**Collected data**
=====

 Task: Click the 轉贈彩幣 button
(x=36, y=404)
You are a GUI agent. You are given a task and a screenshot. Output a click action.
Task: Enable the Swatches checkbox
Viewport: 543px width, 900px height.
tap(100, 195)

=====

**GIVEN REQUEST**
Rewrite every item with "Viewport" swapped for "Window", leaving everything else unchanged.

**COMPLETED EXERCISE**
 Task: Click the 轉贈彩幣 button
(x=36, y=404)
You are a GUI agent. You are given a task and a screenshot. Output a click action.
Task: Enable the Swatches checkbox
Window: 543px width, 900px height.
tap(100, 195)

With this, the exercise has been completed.